In the Middle East, Trump approved the Israeli plan to annex Gaza and the West Bank, but backed down when Saudi Arabia threatened to boycott US businesses and awarded Trump a lucrative contract to build a luxury golf resort on the Red Sea.
But the American home front was seething. The families and friends of immigrants began to resist the National Guard roundups of newly-undocumented noncitizens. In some places, they armed themselves with assault weapons and faced down the Guardsmen. Some of the troops backed down, but others, principally from the Texas and Florida National Guard, shot and killed armed and unarmed resisters alike.
As out of state federal forces invaded so-called blue states such as California and Massachusetts, their governments tried to resist and frustrate the roundups of immigrants and abortion providers. Generally they were unsuccessful, especially after the Supreme Court upheld Trump's use of the Insurrection, Alien Enemies, and Comstock Acts.
Trump's massive and near-fatal 2026 stroke was regarded by his opponents as a chance for a fresh start. They were wrong. New President JD Vance, installed under the 25th Amendment, and his Chief of Staff Elon Musk continued the clampdown and even extended it. Vance won re-election in 2028 and held the Senate after easing the pain of inflation with $10,000 checks bearing his picture, and the pattern was set.
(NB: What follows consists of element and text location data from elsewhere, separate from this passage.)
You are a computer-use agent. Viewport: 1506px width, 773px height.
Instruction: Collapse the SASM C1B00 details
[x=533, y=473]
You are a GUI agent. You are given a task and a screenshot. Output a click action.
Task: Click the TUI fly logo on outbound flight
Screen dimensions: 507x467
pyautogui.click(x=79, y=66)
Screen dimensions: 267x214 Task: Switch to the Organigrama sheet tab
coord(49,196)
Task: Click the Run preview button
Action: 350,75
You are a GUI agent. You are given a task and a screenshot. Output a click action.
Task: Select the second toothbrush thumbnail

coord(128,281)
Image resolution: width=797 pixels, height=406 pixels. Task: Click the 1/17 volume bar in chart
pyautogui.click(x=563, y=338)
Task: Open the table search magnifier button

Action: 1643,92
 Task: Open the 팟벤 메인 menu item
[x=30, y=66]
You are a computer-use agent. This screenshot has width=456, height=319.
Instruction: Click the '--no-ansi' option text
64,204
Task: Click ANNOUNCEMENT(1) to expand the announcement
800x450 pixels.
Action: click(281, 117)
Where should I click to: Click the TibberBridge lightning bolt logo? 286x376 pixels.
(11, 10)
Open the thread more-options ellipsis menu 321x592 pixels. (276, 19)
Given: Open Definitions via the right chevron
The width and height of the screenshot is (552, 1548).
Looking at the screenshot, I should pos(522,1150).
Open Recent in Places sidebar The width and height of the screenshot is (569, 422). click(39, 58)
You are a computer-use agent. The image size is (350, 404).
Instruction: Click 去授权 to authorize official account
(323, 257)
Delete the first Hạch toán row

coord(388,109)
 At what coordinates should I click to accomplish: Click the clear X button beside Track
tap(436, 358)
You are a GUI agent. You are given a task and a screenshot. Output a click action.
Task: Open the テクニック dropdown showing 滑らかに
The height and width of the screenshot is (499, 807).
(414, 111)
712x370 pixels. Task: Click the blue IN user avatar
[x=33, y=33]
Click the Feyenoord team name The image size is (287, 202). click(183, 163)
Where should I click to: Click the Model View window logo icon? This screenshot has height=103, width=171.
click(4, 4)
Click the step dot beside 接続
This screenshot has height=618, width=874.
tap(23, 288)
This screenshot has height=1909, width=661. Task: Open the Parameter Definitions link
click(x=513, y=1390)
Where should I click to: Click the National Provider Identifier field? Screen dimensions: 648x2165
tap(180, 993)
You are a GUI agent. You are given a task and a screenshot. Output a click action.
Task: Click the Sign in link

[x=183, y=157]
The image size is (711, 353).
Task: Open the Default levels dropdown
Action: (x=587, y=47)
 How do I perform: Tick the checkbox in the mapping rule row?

Over time, the new Republican regime consolidated its power. Justices Alito and Thomas were replaced by Aileen Cannon and James Ho, keeping a reactionary Republican majority in firm control of the Supreme Court. In the 2030's the Court remade the administrative state by holding that independent agencies like the SEC and the NLRB violated the concept of a “unitary executive.”
The toll these antidemocratic changes took on once powerful American institutions was immense. Independent media outlets like The Washington Post and the liberal-leaning MSNBC network were closed down by their frightened proprietors, while others, like CNN and The New York Times, limited their criticism of government policies under the rubric of “occupying a neutral ground.”
March 2027: Florida college students seemingly not bothered by loss of academic freedom |
American universities were hard-hit by new regulations tying government aid, including federal student aid and loans, to compliance with vague guidelines intended to assure representation of conservative views. Between those laws and others limiting medical and biological research in accordance with hard-right Catholic metaphysics, many simply found themselves unable to function.
The richer schools opened satellite campuses in cities like Berlin, London, Tokyo, or Seoul, where academics out of favor with the American regime could teach and write without fear of persecution. Some in deep red states actually picked up and moved to less oppressive states, like Houston's Rice University, which built a new campus in Los Alamos, New Mexico and sold its impressive Texas facilities to the newly-formed Musk University.
The economic stagnation and restrictions on liberty made living in the United States stultifying. Before she left America to reside permanently in France in 2040, diarist Malia Obama recalled how even her parents were no longer optimistic about the future of their country....
Just a reminder that the last day to vote is Tuesday, November 5. It could be your last one ever.